What is missing in the context here is that the cards mentioned in this article are not actually real. They never existed, and therefore they are not "counterfeits" of a real one, they are just made up. Someone just claimed to know someone that had playtest cards from back in the day. They are not a commercial product.

See here for a bit more background: https://www.cgccards.com/news/article/13347/

strstr|1 year ago

If you are willing to pull out a loupe you don’t really need ML. You can just look at the rosette patterns.

For Mtg cards, the green dot test is very easy to learn, and I’m not familiar with any fakes that pass it.

(Edit: arguably you have to worry about rebacking with the green dot test, but rebacking is typically pretty fishy looking.)

nilamo|1 year ago

Pulling out a loupe and manually inspecting a card is a slow process if you have a few thousand cards (avg player).

krisoft|1 year ago

> There’s usually something wrong with the registration or colors.

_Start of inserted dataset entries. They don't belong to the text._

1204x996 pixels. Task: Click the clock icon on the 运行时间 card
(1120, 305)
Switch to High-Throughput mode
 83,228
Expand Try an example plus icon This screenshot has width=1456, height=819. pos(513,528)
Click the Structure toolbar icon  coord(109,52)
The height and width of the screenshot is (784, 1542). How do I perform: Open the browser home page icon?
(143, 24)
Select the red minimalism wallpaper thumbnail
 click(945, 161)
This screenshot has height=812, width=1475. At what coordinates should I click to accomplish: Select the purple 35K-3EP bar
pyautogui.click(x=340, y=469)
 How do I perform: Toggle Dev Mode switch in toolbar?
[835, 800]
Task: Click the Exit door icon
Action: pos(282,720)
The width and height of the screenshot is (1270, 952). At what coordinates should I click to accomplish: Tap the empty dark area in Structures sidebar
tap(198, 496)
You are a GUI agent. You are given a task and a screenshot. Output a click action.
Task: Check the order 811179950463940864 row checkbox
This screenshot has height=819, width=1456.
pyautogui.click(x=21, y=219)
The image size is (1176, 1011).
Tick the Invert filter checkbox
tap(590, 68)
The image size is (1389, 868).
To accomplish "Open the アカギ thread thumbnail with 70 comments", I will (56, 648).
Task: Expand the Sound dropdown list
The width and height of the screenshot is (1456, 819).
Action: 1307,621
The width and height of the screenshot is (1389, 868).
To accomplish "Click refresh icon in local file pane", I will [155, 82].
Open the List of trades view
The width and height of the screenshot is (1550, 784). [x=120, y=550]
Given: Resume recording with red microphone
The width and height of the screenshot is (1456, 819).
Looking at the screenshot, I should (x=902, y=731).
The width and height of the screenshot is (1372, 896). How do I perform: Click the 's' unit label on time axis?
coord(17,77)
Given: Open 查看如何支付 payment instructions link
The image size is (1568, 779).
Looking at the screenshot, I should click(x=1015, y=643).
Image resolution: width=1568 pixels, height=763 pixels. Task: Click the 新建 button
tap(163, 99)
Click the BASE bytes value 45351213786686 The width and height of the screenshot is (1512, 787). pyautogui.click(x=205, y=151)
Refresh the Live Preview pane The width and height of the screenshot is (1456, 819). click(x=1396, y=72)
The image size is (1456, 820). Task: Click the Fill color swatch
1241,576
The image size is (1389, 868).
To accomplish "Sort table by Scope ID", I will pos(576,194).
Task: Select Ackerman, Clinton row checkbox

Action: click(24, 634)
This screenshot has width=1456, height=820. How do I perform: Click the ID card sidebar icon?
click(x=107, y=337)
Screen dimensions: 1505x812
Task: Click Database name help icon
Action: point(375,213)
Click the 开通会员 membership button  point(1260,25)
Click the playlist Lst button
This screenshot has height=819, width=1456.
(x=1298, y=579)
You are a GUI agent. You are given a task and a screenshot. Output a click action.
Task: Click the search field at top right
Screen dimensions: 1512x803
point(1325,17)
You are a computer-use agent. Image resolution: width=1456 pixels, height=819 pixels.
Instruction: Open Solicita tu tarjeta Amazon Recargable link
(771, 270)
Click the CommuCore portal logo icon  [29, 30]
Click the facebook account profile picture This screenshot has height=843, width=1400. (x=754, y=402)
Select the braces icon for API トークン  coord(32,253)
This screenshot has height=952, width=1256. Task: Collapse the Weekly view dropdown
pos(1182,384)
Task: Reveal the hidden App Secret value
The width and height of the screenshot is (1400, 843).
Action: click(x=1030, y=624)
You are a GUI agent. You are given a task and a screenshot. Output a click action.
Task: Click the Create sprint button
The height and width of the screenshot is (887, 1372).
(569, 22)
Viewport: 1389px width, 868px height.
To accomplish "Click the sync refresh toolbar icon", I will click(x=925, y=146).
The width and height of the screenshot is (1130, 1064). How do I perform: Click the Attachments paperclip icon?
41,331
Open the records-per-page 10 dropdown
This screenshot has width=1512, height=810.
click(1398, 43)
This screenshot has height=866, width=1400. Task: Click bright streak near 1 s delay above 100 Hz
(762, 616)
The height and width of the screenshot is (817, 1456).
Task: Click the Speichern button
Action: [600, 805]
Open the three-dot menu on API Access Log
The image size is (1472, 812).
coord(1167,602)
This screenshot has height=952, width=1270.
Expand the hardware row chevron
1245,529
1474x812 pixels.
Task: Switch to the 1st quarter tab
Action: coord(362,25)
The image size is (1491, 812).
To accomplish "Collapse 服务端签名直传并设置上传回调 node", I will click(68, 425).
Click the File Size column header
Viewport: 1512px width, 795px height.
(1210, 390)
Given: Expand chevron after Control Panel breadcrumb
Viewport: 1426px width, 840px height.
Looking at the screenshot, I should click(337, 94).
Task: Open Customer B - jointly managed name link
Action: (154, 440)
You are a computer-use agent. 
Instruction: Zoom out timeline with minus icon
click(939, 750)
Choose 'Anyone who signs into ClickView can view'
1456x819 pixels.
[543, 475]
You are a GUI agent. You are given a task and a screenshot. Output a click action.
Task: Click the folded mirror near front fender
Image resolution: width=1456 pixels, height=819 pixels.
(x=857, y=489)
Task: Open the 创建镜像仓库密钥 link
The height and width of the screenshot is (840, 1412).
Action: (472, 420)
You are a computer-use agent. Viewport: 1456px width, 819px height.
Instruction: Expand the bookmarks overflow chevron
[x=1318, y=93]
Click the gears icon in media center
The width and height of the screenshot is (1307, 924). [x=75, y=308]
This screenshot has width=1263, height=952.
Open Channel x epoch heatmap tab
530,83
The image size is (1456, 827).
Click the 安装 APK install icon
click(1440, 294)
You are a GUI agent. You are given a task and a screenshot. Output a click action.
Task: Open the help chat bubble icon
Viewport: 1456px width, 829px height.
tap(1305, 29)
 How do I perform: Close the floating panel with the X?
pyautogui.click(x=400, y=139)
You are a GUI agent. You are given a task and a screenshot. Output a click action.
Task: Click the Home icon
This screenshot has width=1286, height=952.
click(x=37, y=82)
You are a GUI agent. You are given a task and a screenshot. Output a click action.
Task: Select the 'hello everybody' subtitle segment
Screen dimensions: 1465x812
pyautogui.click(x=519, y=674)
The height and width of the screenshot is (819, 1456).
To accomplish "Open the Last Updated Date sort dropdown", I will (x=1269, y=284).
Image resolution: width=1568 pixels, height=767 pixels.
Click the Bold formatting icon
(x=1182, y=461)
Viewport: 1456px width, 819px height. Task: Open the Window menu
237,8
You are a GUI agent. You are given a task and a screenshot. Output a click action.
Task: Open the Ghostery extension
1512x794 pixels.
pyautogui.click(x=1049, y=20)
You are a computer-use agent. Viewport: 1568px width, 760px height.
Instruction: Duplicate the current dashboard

That can be selection bias too.

Maybe the counterfeits where there is nothing wrong with the registration of colours are just not recognised as counterfeits.

Similarly how seemingly every hacker you can hear about in the news are bad at opsec. Because you wouldn't hear about them if they weren't.

HanClinto|1 year ago

I built one of these several years ago for MtG cards. Trained a neural network with a binary classifier on a cheap $20 USB microscope looking at examples of the backs of real cards vs. fake cards.

https://youtu.be/6_kKR7YgPF4

Sadly never got around to shipping it, because it worked really well. Ported it to the web, but never figured out the billing issue, and so it died during the delivery phase. From time-to-time, I still wonder if I should resurrect this project, because I think it could help a lot of people.